Married 20+ years, 3 adult children with the youngest graduating high school this year, 1 grandchild. I want to preface the icky stuff by saying that my husband is a good man. He is an excellent provider, excellent father & helps people every chance he can.

Our issues began roughly halfway into the marriage when he developed a serious drinking problem. I could type a novel about all of the bad things that period entailed but I'll just tell you that there was emotional abuse, suicidal threats, sexual badgering, and I suspect some infidelity even though he vehemently denies it. He drank hard for about a year, went to treatment for a month & continued drinking for about another year before he quit. Near the end of treatment, I had decided to file until I had to take the kids to visit him. Seeing my kids' faces filled with sadness over not having their dad was too much. 2 Weeks after he was released, he moved back home. I wasn't ready for it but felt I had no choice. I truly think it was then that I decided I would force things to work for the sake of the kids.

Last summer things hit me like a ton of bricks after my sister-in-law killed herself. I realized that I wasn't happy & that everything I had tried over the years hasn't helped. I told my husband that I wasn't happy & just needed a bit of time & space to figure things out. Ever since treatment, my husband has had this weird obsession about my fidelity. He has just been waiting for me to cheat, just knows that it will happen or is happening. I have been completely faithful & relatively ok with being kept on a very short leash until recently. I can no longer tolerate the control he exercises over my life. I had absolutely no social life, I did nothing with friends, participated in nothing outside of kid activities.

A couple of years ago, I got very sick & nearly died. My condition is now under control but I have realized that during that time, even though he was 100% supportive & attentive, he was also kind of giddy. It was like he was so happy to be the one in charge of & doing everything that I couldn't. He has told me several times that he has never loved me as much as he did when I was sick. Because of his alcoholism I was the only one that got things done & made decisions since he really didn't care what was going on. He stepped in & seemed to enjoy the alpha role a bit too much if that makes sense?

After getting my health back on track I have been losing weight & spending time working out in our basement. This drives him crazy. He takes it as a way I avoid him. I have been spending time with my girlfriends & that also drives him crazy. If I am late or something takes longer than expected, he gets upset.

Ever since I voiced my unhappiness, he has been a complete mess. I am watched like a hawk, it is not unusual for him to text me 40 times a day or call 20 times a day or both. I've tried to express to him that I just need some time to dissect what the hell is going on with me but he cannot give me any breathing space. I have stopped our sex life which I know sounds brutal but after years of being threatened or seriously guilted if I didn't, I'm over it. It is a relief for me to be able to say no & not really care about the backlash. He continues to practically stomp all over my physical boundaries & then get pissed that I am upset. I'm getting really tired of being woken up at 2 or 3am to him trying to take my pants off.
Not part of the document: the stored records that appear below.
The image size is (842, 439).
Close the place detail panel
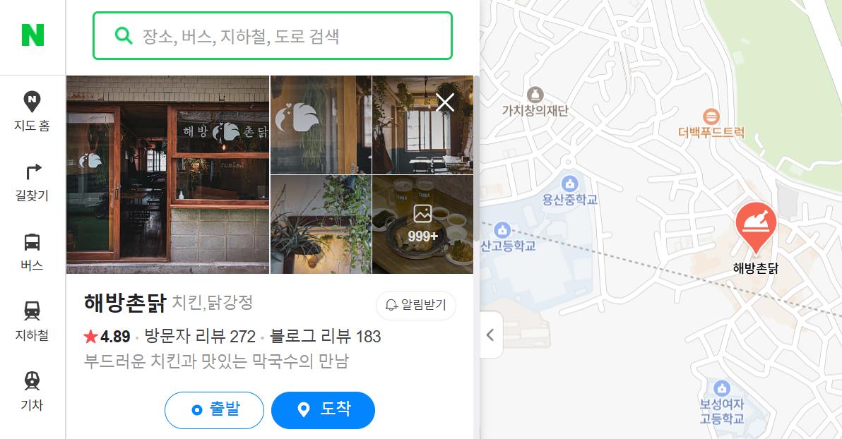tap(444, 102)
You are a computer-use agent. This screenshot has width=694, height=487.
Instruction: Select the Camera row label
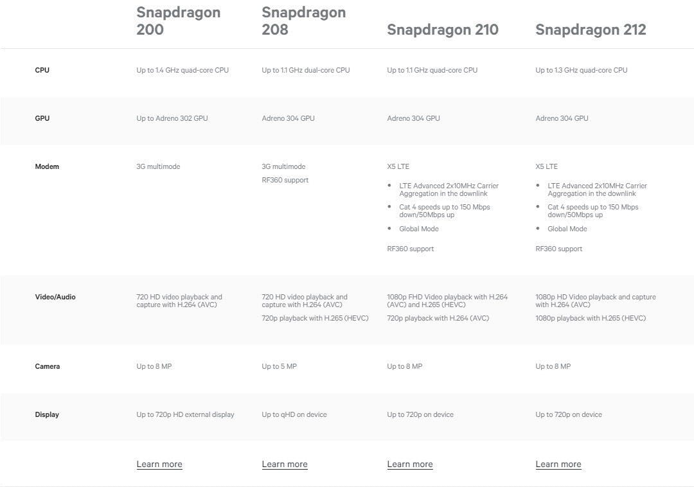(x=48, y=366)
Every time we argue, he threatens leaving & actually will go so far as to pack a bag. This happens at least once a week. It used to scare me as I really don't want to upset our youngest childs way of life right before graduation. He is the main bread winner, I only make about a third of what he does & there is no way that I could financially survive without him. Every opportunity that he has me alone, he is in my face. He will back me into corners, trap me in rooms, whatever it takes to force me into a confrontation. If I forget to tell him hello when I get home or forget to ask how his day was or forget a nicety of some kind, he will jump on it. If I attempt to remember to do & say everything but I do or say it wrong, he jumps on it. When he gets angry, he says awful things. When I try to point them out later its always that I misunderstood him or that I took it wrong. Then he demands that I accept his apology & never speak of it again. He also threatens to call of the kids & drag them into our fights. And before it is suggested, we went to individual counseling & his therapist saw nothing wrong with his behavior. I'm questioning if he told her the truth.
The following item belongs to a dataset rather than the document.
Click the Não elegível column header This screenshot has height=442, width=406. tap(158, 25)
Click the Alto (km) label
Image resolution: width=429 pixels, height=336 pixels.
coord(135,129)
Again, he is a really good man. He loves his family & professes his love for me constantly. I do love him but I don't think I want to be married to him any longer. He knows that he was awful in the past but doesn't understand why he hasn't "made up for it" by not drinking for several years & being a responsible adult. I don't know if I'm just being a witch or if I have basis for what I'm feeling. Our last child is almost in college, I've done everything in my power to give them a great childhood but I don't think I can live a life with just my husband. 

If you've read this all, thanks. I apologize for the scattered thoughts. Things have been exhausting.


----------



## SecondTime'Round (Jan 15, 2015)

Have you ever been to marriage counseling?


----------



## tiredgiraffe (Feb 18, 2016)

Marriage counseling was what got him into treatment. We haven't been back since as it isn't covered under our insurance & very expensive. We did go to individual therapy a lot.


----------



## Evinrude58 (Jun 16, 2014)

Ok... I'll give it a shot, but am going to be honest.

First: you say your husband is a good man, has stopped drinking, is a good dad, and his therapist says his behavior is normal..

Second: You have decided you "aren't happy". 
You are working out in the basement and losing weight.
You STOPPED having sex with him and DON'T CARE.
You are wanting to hang out with girlfriends and go out and such-- have some freedom.
You show up late for no apparent reason.
You had a close relative die recently.

My thoughts: 

The comments in the second part are all CLASSIC indicators of a person who is cheating. I'm not in any way saying you are, but this is why the fear from your husband of infidelity.
Are you going to give him the "I love you but I'm not in love with you" speech?

You have had a close relative die, and your kids are out of the house recently. You are suddenly disinterested in your husband. You are wanting to go out with girlfriends.
These are classic symptoms/precursors to a "midlife crisis" and what I think is your problem.

Think of it this way... Back when he was drinking and being a complete ass, you loved him and didn't want a divorce.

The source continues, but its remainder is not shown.